Shoulder Press 16 152sec
Lat Pull Down 15 133sec
Leg Press 20 123sec
Static holds. First number is the number of plates lifted (out of 20 on a 200lb stack) and second number is number of seconds held. For leg press the pulley arrangement effectively doubles the weight. "TUL" = Time Under Load. I hold until failure or 3 minutes. If I reach 3 minutes I stop and increase the weight next cycle.
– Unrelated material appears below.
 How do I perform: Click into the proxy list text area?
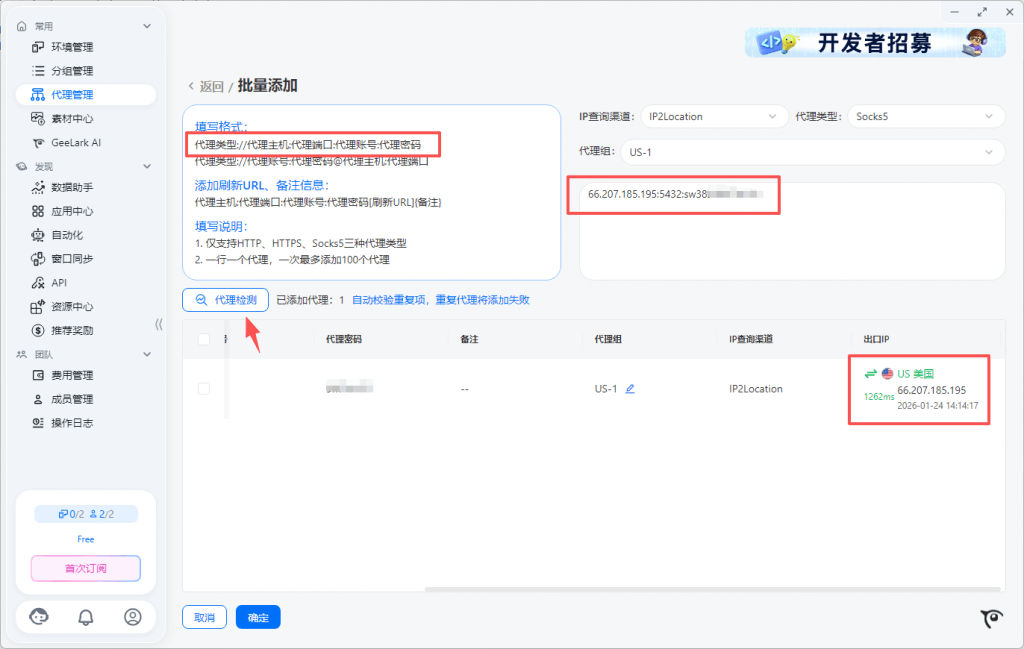click(x=791, y=240)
Shoulder Press: third attempt at this weight with TUL down 16 seconds from last attempt . Lat Pull Down: first attempt at this weight. Out of curiosity I checked my records to see what my TUL was the last time I did LPD at this weight. I did 96 sec on August 1, 2010 back when I was using a much shorter TUL target so it seems I have made reasonable progress in the intervening months if not in the last couple of weeks. Leg Press: sixth attempt at this weight with TUL up only 3 seconds over last week's disappointing performance.
Overall not a great workout. Excuses: came down with a mild cold on Monday which is just about gone now; cut my carbs to under 100 g/day and lost ~ 2 lbs in the past week; did Aikido yesterday for the first time in 3 weeks; etc. etc. Anyway, will consider taking a week off now that I have had two less than stellar workouts in a row.